The history of the castle goes back to the Middle Ages and its first known owner was Żegota of Gołuchów (1263-1282). A defensive fort stood here in the first half of the 15th century, probably where the castle stands today. The terrain definitely provides for adequate defence. It overlooks the Trzemsza River from the west and is surrounded by a moat and a secure embankment.
The Gołuchów estates became the property of the Leszczyński family in 1507. The work on the residence, which had progressed in stages from the early 16th century, was completed between 1600 and 1628. This was now one of the most magnificent renaissance castles in Poland. A graphic recreation of its appearance back then was made possible by 18th-century surveys and inventory measurements from 1850.
The castle consisted of a tower house with four octagonal towers in the corners, closing the premises from the north. The basement and three keeps (reconstructed during the 19th century) have been preserved. This building is a throwback to the medieval tradition of tower houses and is unlike any other castle in Poland. It may have been erected prior to 1507. There used to be another building on the southern side. The two wings, which centred around a small interior courtyard with an arcaded cloister, were joined by built-on porches. The sandstone door frames, main entrance portal and marble and stone chimney housings have survived from those days. There are accounts of richly carved doors, decorated floors and polychromed and carved ceilings.
The estate changed hands frequently from the end of the 17th century until the middle of the 19th. Jan Działyński, son of the owner of Kórnik, purchased Gołuchów in 1853 and set about improving the economy of Gołuchów and beautifying the park in front of the castle. Only necessary repairs were made to the residence itself.
The work gathered pace after Jan Działyński married Prince Adam Czartoryski’s daughter Izabela in 1857. The castle became their Polish home. The owner of Gołuchów was forced to emigrate for his part in the January Uprising of 1863. The Prussian authorities sequestered his estate, along with the castle, and all work ceased.
The Działyńskis lived in Paris and could only return in 1869. Jan Działyński also inherited Kórnik and both residences required a great deal of expense. After a lot of discussion, in 1871, Izabela purchased the estate from her husband to make a comfortable home for her sumptuous Paris collections.
The previous plans for a general restoration of the castle were implemented. Work was also carried out on the gardens and other buildings essential to the proper functioning of the future residence. Its area was expanded considerably. Lodgings for the owners were set up in the grounds of the future park (whose southern end had a chapel and a distillery) while renovation was in progress between 1872 and 1875.
The plans to restore the castle were worked out in Poland in line with a concept devised in Paris by the leading French architect and conservator Eugène Viollet-le-Duc. Both Działyńskis acted as advisors and had the final say. Work began on the castle in 1876 and continued for 10 years. Polish and French tradesmen and French artists and conservators were employed.

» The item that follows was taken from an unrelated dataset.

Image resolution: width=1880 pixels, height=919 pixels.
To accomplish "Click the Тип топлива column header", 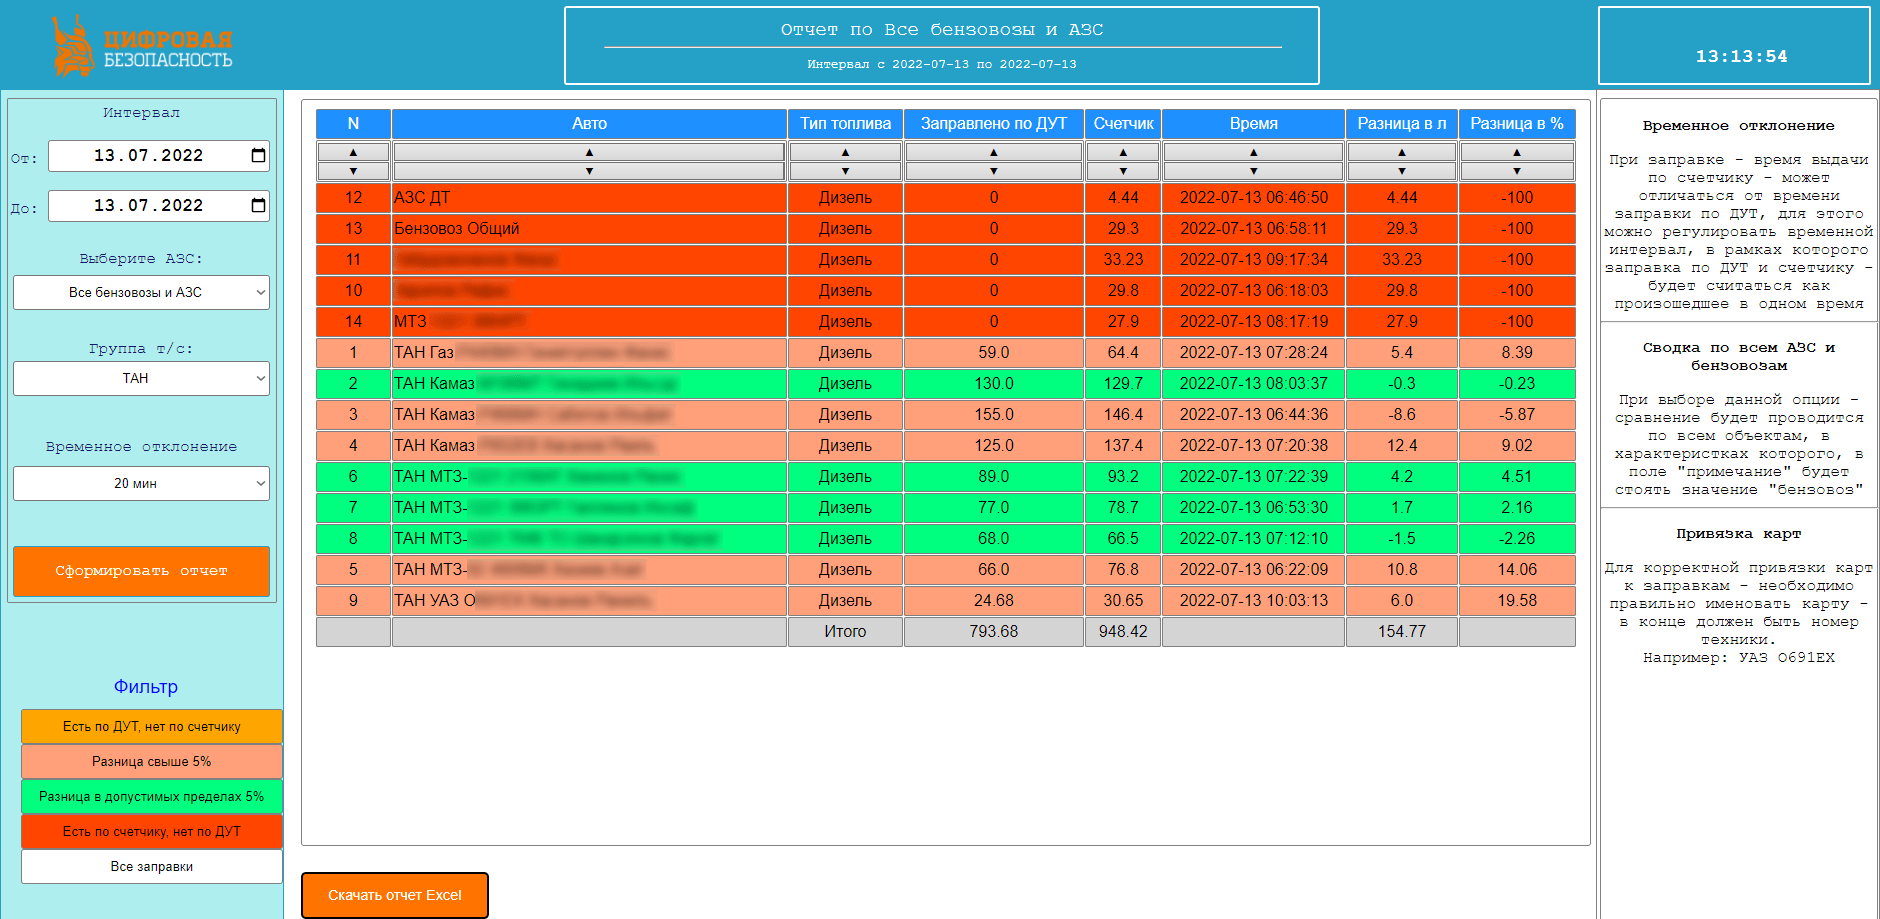I will (x=845, y=124).
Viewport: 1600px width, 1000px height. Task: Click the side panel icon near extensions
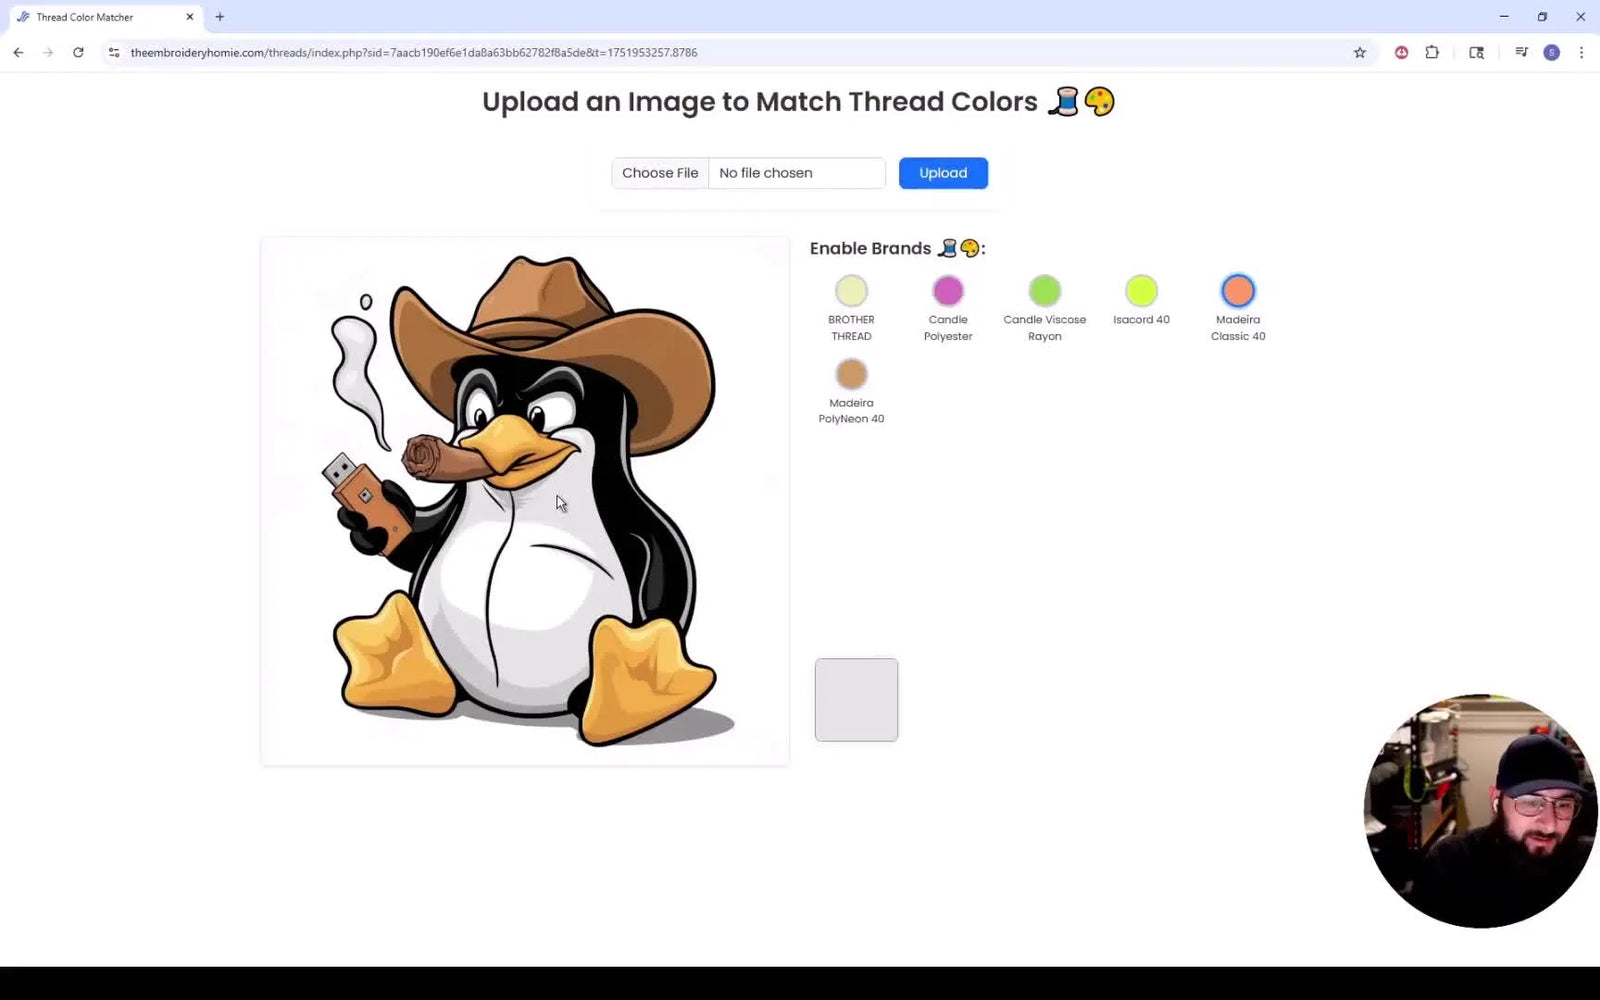coord(1477,52)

Izabela Działyńska was aware that she was saving the ancient family seat of the Leszczyńskis. Every article from those times was meticulously restored. Valuable bas reliefs and mosaics purchased abroad were placed next to authentic items from the castle. The renovated interiors were filled with valuable tapestries, paintings and furniture to create a unique and inimitable whole.
The expansive park was laid out while the castle was being renovated and almost took until Izabela’s death in 1899 to complete. The last was the mausoleum, a converted 17th chapel completed just after she died.
Izabela had more than the splendour and comfort of her successors in mind. Saving this castle connected with the history of Poland and then setting up a museum and ensuring public accessibility by way of a lawful bequest was also intended to educate her compatriots – oppressed by the partitioning powers – through contact with art.
Działyńska’s nephews were the next owners of Gołuchów. The castle, with its Greek vases and Limousin enamel famous throughout Europe, was open to visitors. The owners’ most eminent guests only stayed in its chambers during important family occasions.
The last war spared the building and the park. Bountiful collections, some of them deposited in Warsaw, were taken to Austria and returned to the National Museum in Warsaw after the war. The rest, including the Greek vases, were stored in Poznań by the occupiers and then sent to the Soviet Union. These were returned to Poland – but not Gołuchów – in 1946 and 1956. Today, only some of the original furniture, a few paintings and 56 Greek vases (260) are stored in Gołuchów.
The castle has been part of the National Museum in Poznań since 1952. The expansive 150 ha park, together with the remaining buildings, was acquired by the State Forests National Forest Holding, which opened a Forest Culture Centre here in 1974. The entire complex is now open to the public.